begin Source material

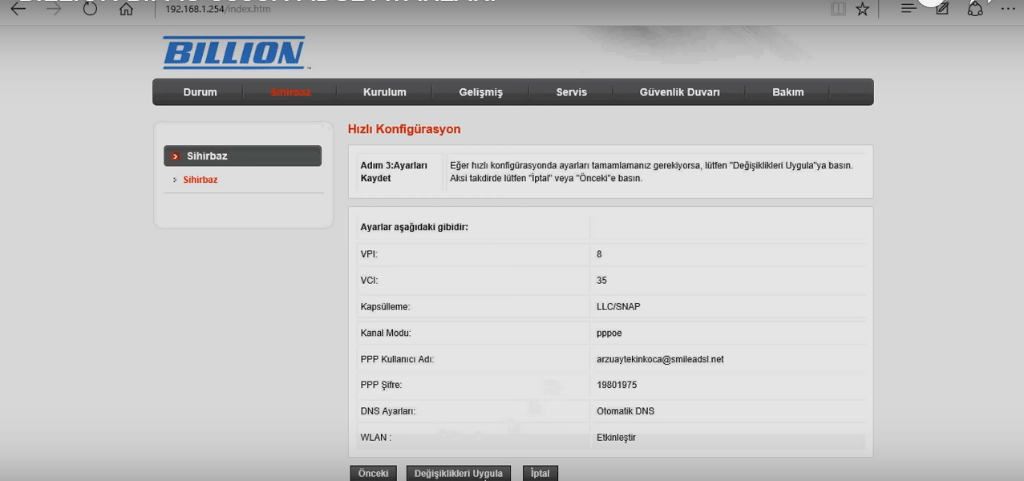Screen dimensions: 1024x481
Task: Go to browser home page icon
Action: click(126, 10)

end Source material
begin Source material

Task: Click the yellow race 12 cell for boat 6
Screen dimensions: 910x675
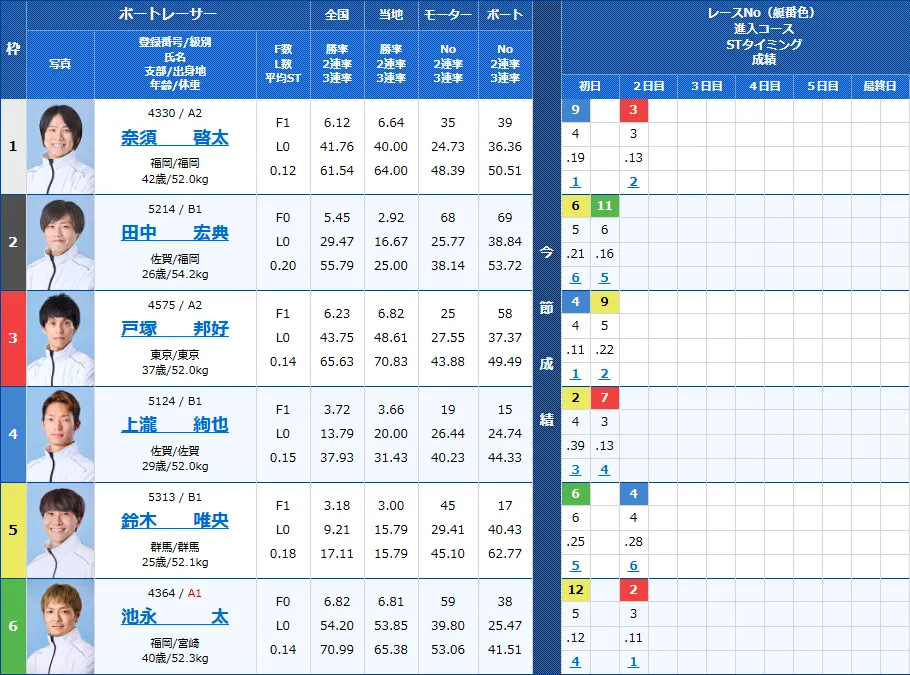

end Source material
begin Source material

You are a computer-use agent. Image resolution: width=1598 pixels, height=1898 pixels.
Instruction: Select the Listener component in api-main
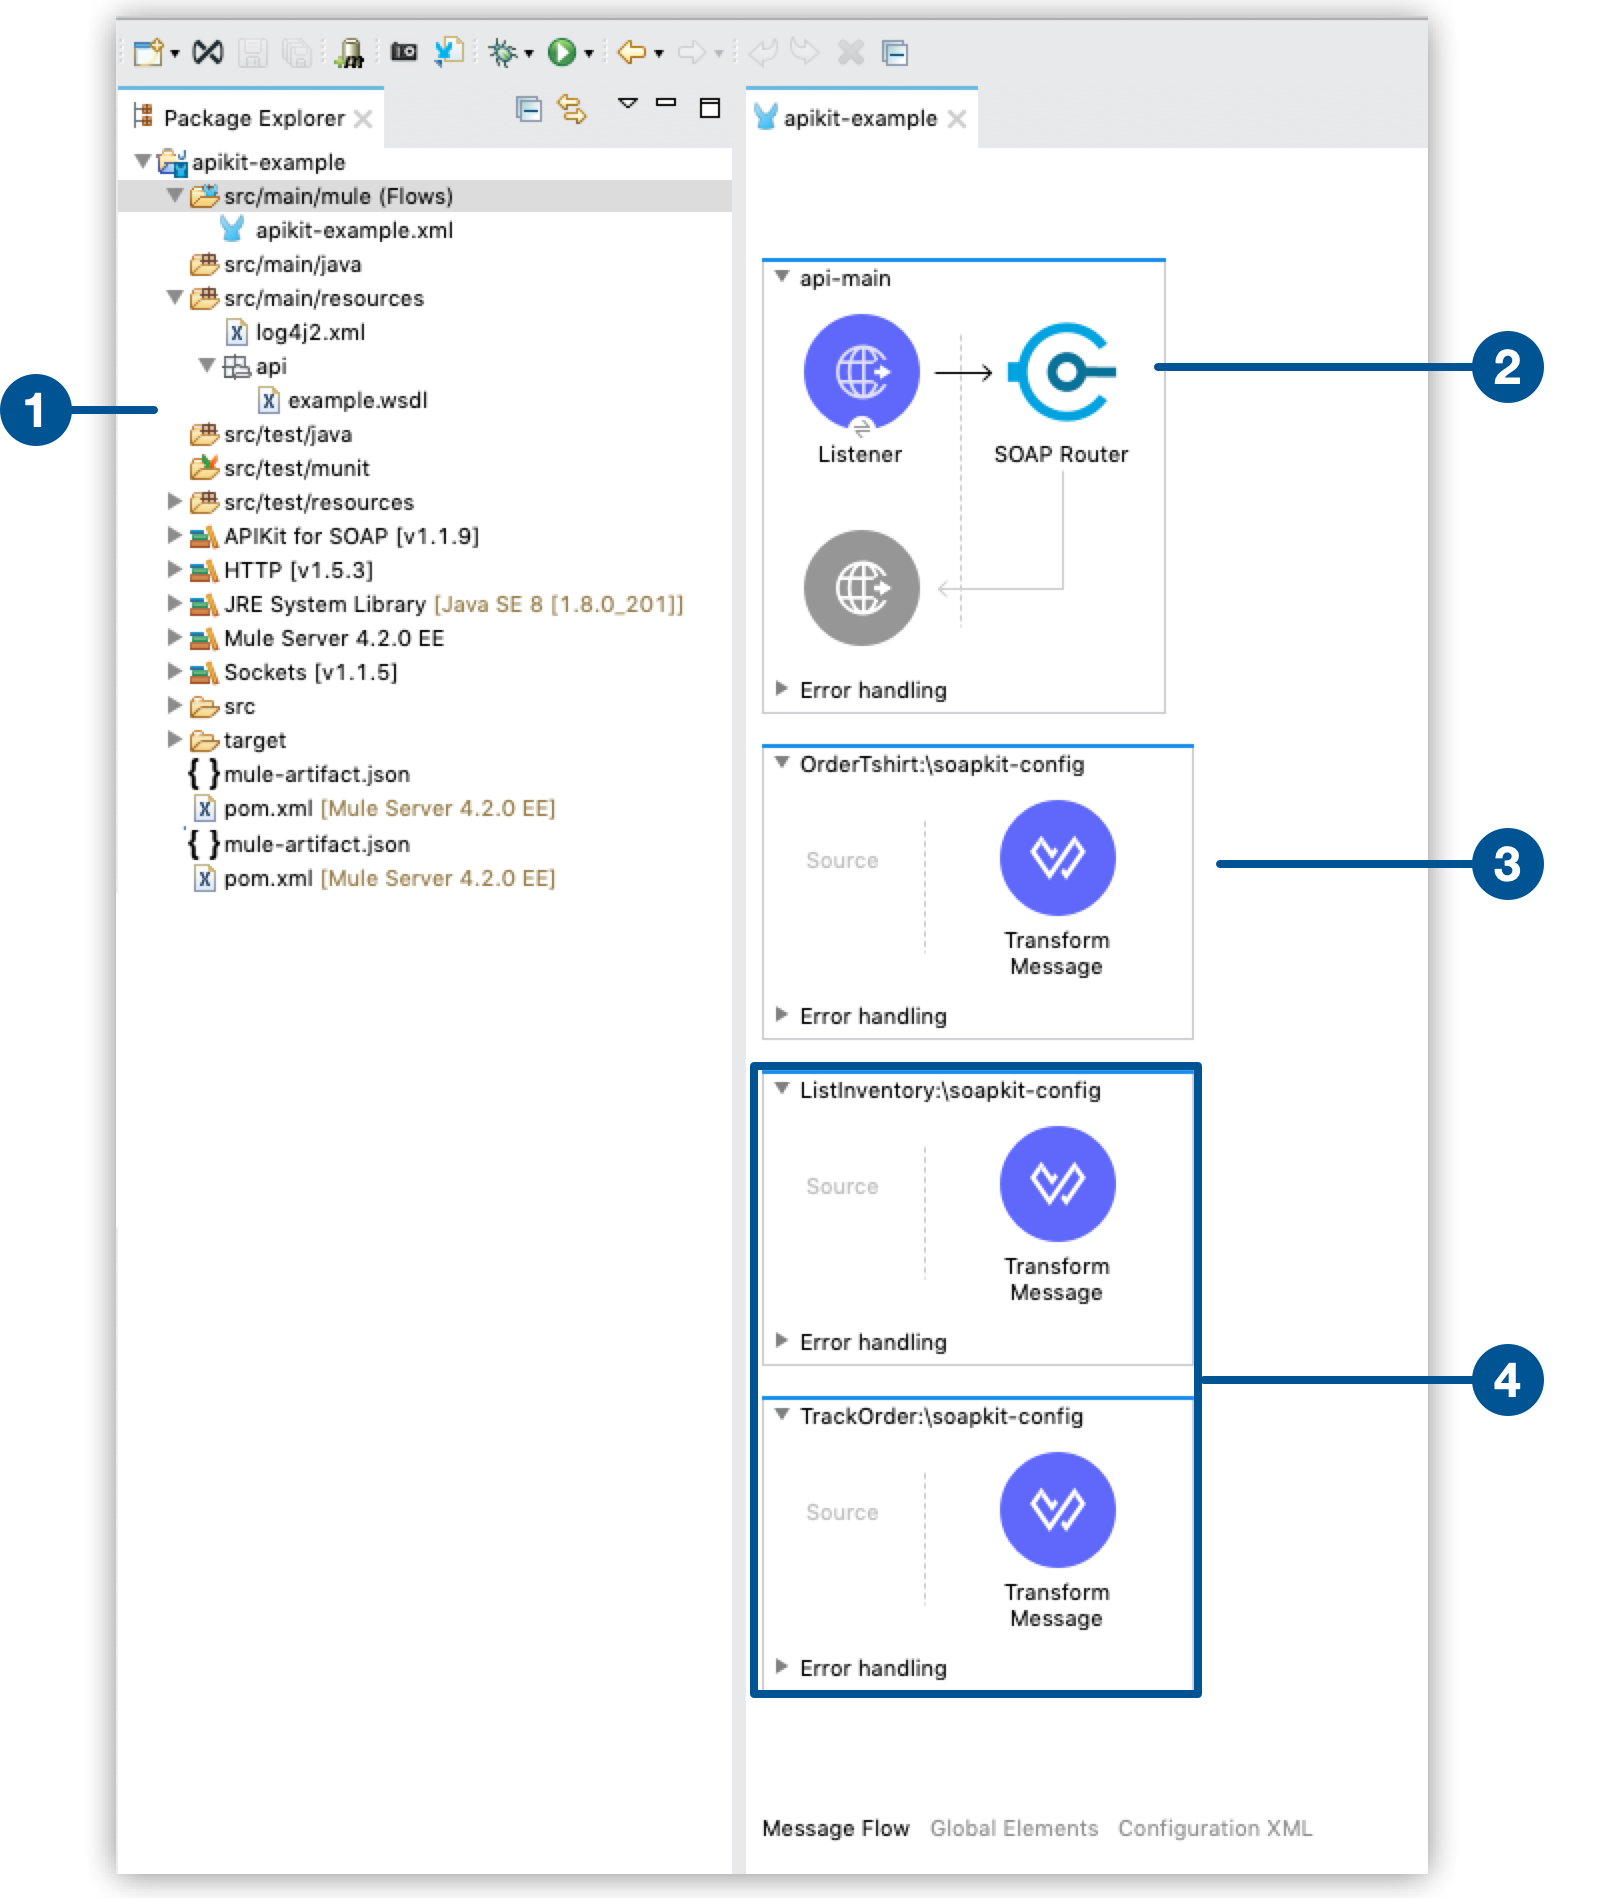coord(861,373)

end Source material

*Do this*:
Return the lines from the one with "Screen dimensions: 1024x481" up to and including the one with "Action: click(126, 10)", word for word, leaving out the pictures.

*Result of this exercise*:
Screen dimensions: 1024x481
Task: Go to browser home page icon
Action: click(126, 10)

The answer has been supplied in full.